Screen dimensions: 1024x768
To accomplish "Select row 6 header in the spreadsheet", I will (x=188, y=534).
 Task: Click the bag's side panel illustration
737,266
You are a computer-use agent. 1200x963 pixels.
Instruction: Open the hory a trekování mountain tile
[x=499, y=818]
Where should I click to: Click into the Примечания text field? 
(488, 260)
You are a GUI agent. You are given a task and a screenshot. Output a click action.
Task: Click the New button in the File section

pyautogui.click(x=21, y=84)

THE PROBLEM
Every record above is to be restated exactly as it reads.

WRITTEN RESPONSE
Screen dimensions: 1024x768
To accomplish "Select row 6 header in the spreadsheet", I will (x=188, y=534).
 Task: Click the bag's side panel illustration
737,266
You are a computer-use agent. 1200x963 pixels.
Instruction: Open the hory a trekování mountain tile
[x=499, y=818]
Where should I click to: Click into the Примечания text field? 
(488, 260)
You are a GUI agent. You are given a task and a screenshot. Output a click action.
Task: Click the New button in the File section

pyautogui.click(x=21, y=84)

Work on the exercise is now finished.